§ REQUIRED TASKS
(a) List every programming language that the discussion on CSV type inference mentions by name.
(b) Copy everything from "I actually made" down to "interactively with data." in the discussion on CSV type inference, word for word.

§ EXCERPTED TEXT
How do you deal with data you haven’t seen before? Importing a large csv for example where a lot of the data is the wrong type or the wrong format.


You can read, say, the top N lines of the file and perform type inference on the column data to determine the type of the column. This is how it's done in the F# "type provider" for CSV: https://fsharp.github.io/FSharp.Data/library/CsvProvider.htm...


I actually made just that for OCaml: https://github.com/nv-vn/OCamlCSVProvider


Like in any other language, write a parser? What do you mean by the wrong format?


Sorry, I meant type inference. In python you could import all the data and deal with types later. Things that aren’t the expected type can be dealt with individually. It’s not pretty but it’s fast and it works.

Have you experienced any problems with static typing in these situations? I appreciate the value of static typing but I’m not sure if it offers substantial benefit when working interactively with data.

“The flexibility of dataframe largely comes from the dynamic typing inherently offered in a language. Due to OCaml’s static type checking, this poses greatest challenges to Owl when I was trying to introduce the similar functionality.”

“To be efficient, Dataframe only takes maximum the first 100 lines in the CSV file for inference. If there are missing values in a column of integer type, it falls back to float value because we can use nan to represent missing values. If the types have been decided based on the first 100 lines, any following lines containing the data of inconsistent type will be dropped.”

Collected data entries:
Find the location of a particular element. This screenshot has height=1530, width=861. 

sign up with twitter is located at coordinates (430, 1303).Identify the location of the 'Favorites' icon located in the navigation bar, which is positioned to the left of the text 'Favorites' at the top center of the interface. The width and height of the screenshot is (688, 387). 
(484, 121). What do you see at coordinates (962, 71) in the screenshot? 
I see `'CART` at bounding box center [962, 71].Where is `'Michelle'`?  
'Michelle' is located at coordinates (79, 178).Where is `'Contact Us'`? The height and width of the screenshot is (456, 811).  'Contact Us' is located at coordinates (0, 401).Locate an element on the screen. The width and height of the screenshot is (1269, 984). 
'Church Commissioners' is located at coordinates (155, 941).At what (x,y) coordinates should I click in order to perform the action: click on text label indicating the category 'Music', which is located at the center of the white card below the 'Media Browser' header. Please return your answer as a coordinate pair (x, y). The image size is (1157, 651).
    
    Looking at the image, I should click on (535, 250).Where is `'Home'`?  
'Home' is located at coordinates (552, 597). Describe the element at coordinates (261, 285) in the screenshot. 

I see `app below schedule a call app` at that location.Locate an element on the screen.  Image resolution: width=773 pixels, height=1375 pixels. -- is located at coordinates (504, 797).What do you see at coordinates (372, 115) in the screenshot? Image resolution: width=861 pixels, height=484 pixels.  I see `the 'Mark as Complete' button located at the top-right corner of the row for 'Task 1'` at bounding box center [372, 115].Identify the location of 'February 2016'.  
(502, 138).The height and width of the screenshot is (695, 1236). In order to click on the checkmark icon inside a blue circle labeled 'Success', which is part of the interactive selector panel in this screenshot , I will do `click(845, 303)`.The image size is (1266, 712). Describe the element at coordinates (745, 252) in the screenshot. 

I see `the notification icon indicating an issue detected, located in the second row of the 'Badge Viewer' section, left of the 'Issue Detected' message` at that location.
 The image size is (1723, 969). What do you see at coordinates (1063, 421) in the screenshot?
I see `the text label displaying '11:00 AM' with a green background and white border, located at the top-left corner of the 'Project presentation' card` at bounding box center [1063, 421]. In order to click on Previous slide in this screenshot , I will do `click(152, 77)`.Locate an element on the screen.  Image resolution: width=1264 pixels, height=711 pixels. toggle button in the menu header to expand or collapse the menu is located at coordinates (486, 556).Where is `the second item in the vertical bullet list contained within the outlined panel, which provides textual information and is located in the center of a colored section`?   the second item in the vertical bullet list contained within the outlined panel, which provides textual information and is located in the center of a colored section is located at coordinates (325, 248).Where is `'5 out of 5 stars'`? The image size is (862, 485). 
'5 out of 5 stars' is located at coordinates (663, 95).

§ RESPONSES
(a) F#, OCaml, Python

(b)
I actually made just that for OCaml: https://github.com/nv-vn/OCamlCSVProvider


Like in any other language, write a parser? What do you mean by the wrong format?


Sorry, I meant type inference. In python you could import all the data and deal with types later. Things that aren’t the expected type can be dealt with individually. It’s not pretty but it’s fast and it works.

Have you experienced any problems with static typing in these situations? I appreciate the value of static typing but I’m not sure if it offers substantial benefit when working interactively with data.